*Action item:* What is expected is a word-for-word copy of all the entries.

Information supplied section start

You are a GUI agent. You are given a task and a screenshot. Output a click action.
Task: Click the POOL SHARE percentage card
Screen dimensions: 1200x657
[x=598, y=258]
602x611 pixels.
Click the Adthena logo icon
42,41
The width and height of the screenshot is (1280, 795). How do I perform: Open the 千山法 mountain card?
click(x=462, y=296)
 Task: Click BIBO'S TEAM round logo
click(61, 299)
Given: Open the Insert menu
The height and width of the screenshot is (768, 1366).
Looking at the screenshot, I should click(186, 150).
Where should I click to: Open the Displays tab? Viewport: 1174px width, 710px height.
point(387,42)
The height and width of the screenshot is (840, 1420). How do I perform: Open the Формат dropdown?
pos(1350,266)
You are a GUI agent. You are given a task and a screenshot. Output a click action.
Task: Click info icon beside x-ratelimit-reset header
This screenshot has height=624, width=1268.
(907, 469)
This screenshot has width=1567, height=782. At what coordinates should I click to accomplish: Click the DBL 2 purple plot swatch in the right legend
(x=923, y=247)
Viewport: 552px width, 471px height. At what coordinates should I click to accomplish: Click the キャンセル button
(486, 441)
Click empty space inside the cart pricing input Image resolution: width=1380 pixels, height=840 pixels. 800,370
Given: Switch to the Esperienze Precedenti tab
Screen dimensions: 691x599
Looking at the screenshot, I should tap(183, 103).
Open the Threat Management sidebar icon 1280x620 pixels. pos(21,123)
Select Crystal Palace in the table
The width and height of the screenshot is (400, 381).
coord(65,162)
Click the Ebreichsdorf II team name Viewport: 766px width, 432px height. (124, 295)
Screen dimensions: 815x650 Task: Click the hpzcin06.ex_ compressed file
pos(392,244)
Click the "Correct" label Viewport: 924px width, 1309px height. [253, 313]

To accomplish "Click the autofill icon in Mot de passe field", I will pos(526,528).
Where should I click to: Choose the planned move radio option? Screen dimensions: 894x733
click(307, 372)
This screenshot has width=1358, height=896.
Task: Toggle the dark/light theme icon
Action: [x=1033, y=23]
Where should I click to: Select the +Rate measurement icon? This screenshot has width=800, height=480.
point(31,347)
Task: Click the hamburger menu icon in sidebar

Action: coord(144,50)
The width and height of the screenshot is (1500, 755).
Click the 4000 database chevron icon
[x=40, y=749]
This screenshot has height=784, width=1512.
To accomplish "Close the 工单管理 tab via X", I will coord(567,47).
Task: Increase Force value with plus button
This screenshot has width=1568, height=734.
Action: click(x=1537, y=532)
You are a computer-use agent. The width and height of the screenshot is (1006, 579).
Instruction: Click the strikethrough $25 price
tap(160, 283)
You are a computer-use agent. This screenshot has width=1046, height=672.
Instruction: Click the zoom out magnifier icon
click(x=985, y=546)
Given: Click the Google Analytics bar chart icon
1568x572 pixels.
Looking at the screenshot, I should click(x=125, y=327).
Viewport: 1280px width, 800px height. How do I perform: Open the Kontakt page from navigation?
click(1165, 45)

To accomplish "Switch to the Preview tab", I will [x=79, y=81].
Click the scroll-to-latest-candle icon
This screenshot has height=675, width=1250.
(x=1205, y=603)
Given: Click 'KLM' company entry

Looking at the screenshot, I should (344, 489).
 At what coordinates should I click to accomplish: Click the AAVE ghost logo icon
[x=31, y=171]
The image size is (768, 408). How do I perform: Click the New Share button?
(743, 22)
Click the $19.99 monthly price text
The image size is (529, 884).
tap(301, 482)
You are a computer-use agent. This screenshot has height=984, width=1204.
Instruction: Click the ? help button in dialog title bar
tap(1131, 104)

Information supplied section end

*Answer for the task:*
You are a GUI agent. You are given a task and a screenshot. Output a click action.
Task: Click the POOL SHARE percentage card
Screen dimensions: 1200x657
[x=598, y=258]
602x611 pixels.
Click the Adthena logo icon
42,41
The width and height of the screenshot is (1280, 795). How do I perform: Open the 千山法 mountain card?
click(x=462, y=296)
 Task: Click BIBO'S TEAM round logo
click(61, 299)
Given: Open the Insert menu
The height and width of the screenshot is (768, 1366).
Looking at the screenshot, I should click(186, 150).
Where should I click to: Open the Displays tab? Viewport: 1174px width, 710px height.
point(387,42)
The height and width of the screenshot is (840, 1420). How do I perform: Open the Формат dropdown?
pos(1350,266)
You are a GUI agent. You are given a task and a screenshot. Output a click action.
Task: Click info icon beside x-ratelimit-reset header
This screenshot has height=624, width=1268.
(907, 469)
This screenshot has width=1567, height=782. At what coordinates should I click to accomplish: Click the DBL 2 purple plot swatch in the right legend
(x=923, y=247)
Viewport: 552px width, 471px height. At what coordinates should I click to accomplish: Click the キャンセル button
(486, 441)
Click empty space inside the cart pricing input Image resolution: width=1380 pixels, height=840 pixels. 800,370
Given: Switch to the Esperienze Precedenti tab
Screen dimensions: 691x599
Looking at the screenshot, I should tap(183, 103).
Open the Threat Management sidebar icon 1280x620 pixels. pos(21,123)
Select Crystal Palace in the table
The width and height of the screenshot is (400, 381).
coord(65,162)
Click the Ebreichsdorf II team name Viewport: 766px width, 432px height. (124, 295)
Screen dimensions: 815x650 Task: Click the hpzcin06.ex_ compressed file
pos(392,244)
Click the "Correct" label Viewport: 924px width, 1309px height. [253, 313]

To accomplish "Click the autofill icon in Mot de passe field", I will pos(526,528).
Where should I click to: Choose the planned move radio option? Screen dimensions: 894x733
click(307, 372)
This screenshot has width=1358, height=896.
Task: Toggle the dark/light theme icon
Action: [x=1033, y=23]
Where should I click to: Select the +Rate measurement icon? This screenshot has width=800, height=480.
point(31,347)
Task: Click the hamburger menu icon in sidebar

Action: coord(144,50)
The width and height of the screenshot is (1500, 755).
Click the 4000 database chevron icon
[x=40, y=749]
This screenshot has height=784, width=1512.
To accomplish "Close the 工单管理 tab via X", I will coord(567,47).
Task: Increase Force value with plus button
This screenshot has width=1568, height=734.
Action: click(x=1537, y=532)
You are a computer-use agent. The width and height of the screenshot is (1006, 579).
Instruction: Click the strikethrough $25 price
tap(160, 283)
You are a computer-use agent. This screenshot has width=1046, height=672.
Instruction: Click the zoom out magnifier icon
click(x=985, y=546)
Given: Click the Google Analytics bar chart icon
1568x572 pixels.
Looking at the screenshot, I should click(x=125, y=327).
Viewport: 1280px width, 800px height. How do I perform: Open the Kontakt page from navigation?
click(1165, 45)

To accomplish "Switch to the Preview tab", I will [x=79, y=81].
Click the scroll-to-latest-candle icon
This screenshot has height=675, width=1250.
(x=1205, y=603)
Given: Click 'KLM' company entry

Looking at the screenshot, I should (344, 489).
 At what coordinates should I click to accomplish: Click the AAVE ghost logo icon
[x=31, y=171]
The image size is (768, 408). How do I perform: Click the New Share button?
(743, 22)
Click the $19.99 monthly price text
The image size is (529, 884).
tap(301, 482)
You are a computer-use agent. This screenshot has height=984, width=1204.
Instruction: Click the ? help button in dialog title bar
tap(1131, 104)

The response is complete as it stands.